AeroScout officials say the SUNY project is a good example of how Wi-Fi-based technology is being used in healthcare – but it isn’t the only good example. Samarinda Aged Services in Melbourne, Australia and St. Trudo Hospital in Belgium are using AeroScout badges to keep track of ambulatory patients as well as equipment, while Genesis Medical Center in Davenport, Iowa, is using data gathered by the AeroScout solution to track inventory and place equipment for the hospitals’ disaster preparedness plan.

Zenan said University Hospital recently installed 34 “exciters” in its children’s wing to help staff keep track of patients. The checkpoints align with ID bracelets issued to all children, he said, and “wander alerts” are sent out when a patient crosses a checkpoint into another part of the hospital.

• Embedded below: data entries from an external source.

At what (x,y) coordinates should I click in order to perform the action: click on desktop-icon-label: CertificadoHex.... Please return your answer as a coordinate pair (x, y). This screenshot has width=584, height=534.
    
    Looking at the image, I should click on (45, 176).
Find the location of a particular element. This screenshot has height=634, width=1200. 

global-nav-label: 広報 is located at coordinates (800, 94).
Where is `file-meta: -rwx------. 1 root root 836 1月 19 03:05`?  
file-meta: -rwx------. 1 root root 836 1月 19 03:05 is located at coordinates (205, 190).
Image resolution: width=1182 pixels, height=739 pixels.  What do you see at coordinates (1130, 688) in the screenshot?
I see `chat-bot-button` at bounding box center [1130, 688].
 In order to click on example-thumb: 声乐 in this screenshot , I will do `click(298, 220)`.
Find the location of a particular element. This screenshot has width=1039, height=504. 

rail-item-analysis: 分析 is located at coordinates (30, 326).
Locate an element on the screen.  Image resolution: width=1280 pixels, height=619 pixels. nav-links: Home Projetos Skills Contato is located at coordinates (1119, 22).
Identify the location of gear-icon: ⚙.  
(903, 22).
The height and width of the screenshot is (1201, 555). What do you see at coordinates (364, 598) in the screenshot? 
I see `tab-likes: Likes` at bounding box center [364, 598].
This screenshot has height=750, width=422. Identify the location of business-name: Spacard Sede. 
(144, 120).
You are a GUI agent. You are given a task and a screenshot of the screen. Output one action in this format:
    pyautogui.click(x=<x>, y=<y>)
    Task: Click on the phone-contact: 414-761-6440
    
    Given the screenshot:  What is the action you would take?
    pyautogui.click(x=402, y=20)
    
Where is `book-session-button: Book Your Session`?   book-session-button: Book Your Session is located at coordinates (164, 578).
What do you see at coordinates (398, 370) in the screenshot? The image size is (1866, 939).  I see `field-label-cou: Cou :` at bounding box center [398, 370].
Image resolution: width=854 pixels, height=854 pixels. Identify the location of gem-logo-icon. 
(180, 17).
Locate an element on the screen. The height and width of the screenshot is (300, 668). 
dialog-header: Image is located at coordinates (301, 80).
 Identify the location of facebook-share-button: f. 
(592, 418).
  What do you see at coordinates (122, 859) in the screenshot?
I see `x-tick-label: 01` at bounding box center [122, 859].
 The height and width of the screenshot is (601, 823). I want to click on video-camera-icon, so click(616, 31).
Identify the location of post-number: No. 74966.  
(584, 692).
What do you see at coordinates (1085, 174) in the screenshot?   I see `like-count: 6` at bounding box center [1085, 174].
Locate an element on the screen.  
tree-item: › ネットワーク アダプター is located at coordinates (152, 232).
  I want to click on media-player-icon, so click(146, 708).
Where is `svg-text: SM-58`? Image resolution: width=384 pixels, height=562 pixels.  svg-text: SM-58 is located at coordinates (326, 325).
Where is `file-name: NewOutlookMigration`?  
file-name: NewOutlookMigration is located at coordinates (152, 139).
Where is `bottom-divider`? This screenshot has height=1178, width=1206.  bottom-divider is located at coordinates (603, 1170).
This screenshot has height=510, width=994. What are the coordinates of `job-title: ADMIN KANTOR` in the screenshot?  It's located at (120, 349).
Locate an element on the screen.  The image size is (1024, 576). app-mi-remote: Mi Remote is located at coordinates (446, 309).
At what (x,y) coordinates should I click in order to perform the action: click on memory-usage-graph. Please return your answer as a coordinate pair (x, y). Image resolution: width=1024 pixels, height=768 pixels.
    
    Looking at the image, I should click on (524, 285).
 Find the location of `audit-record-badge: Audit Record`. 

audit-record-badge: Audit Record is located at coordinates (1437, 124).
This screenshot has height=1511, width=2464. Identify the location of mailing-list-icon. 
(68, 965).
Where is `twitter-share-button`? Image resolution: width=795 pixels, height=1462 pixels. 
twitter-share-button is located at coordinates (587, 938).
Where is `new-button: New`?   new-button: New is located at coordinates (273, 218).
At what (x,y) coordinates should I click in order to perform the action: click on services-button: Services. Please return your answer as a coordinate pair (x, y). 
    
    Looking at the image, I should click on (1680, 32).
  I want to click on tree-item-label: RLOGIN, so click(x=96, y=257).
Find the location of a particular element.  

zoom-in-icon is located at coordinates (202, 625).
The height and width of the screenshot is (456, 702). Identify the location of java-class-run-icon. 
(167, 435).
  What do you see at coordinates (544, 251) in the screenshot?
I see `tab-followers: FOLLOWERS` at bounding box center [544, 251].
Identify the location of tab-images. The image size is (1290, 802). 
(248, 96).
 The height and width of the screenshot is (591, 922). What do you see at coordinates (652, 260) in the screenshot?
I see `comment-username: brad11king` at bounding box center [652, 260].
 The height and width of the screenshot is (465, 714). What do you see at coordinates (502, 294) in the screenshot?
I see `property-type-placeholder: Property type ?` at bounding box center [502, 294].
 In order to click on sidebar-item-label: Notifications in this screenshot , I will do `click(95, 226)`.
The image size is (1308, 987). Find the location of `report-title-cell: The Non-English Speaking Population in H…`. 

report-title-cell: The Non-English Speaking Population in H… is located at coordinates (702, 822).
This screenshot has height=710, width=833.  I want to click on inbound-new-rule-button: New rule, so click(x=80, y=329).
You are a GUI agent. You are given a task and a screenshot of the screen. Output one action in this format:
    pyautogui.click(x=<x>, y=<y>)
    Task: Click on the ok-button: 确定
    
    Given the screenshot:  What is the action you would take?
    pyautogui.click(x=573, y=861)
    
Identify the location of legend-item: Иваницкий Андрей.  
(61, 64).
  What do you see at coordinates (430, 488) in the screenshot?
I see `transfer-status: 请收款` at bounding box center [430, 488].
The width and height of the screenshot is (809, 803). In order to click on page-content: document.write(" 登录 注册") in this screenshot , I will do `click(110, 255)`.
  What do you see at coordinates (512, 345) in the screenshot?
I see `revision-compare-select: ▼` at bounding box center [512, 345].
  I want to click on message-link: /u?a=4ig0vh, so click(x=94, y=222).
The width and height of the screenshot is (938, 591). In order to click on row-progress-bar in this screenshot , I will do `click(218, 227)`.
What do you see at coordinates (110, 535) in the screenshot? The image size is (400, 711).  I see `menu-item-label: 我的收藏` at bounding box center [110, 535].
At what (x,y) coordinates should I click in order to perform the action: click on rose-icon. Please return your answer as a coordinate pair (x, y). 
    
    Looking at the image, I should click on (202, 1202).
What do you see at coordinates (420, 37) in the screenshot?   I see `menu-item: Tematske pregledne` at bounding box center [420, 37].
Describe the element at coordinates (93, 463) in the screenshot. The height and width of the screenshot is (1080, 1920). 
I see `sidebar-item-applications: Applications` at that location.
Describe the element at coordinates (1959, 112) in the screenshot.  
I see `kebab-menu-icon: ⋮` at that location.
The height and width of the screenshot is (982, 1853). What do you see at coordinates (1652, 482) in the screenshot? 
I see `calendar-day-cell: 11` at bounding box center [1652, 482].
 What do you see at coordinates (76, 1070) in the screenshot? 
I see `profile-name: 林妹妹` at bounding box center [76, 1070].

“Wi-Fi is allowing hospitals to drive this value,” said Steffan Haithcox, AeroScout’s senior director of marketing. “People would be amazed at where IV pumps end up.”

Haithcox and Joel Cook, Aeroscout’s healthcare solutions marketing director, say asset management programs are seeing new interest in the healthcare field as providers look to cut wasteful spending and better manage inventory. And while the technology is also being used to keep track of patients, it’s finding a use in temperature-sensitive areas as well.

A specialized version of Aeroscout’s Wi-Fi tags, known as temperature monitoring tags, are being used by University Hospital to track temperatures in more than 150 refrigerators in the pharmacy and on nursing units, where sensitive items like pharmaceuticals, vaccines and bone marrow.

“When we did it manually, people sometimes forgot to (check the temperature) or didn’t do it at specified times,” Wagner said.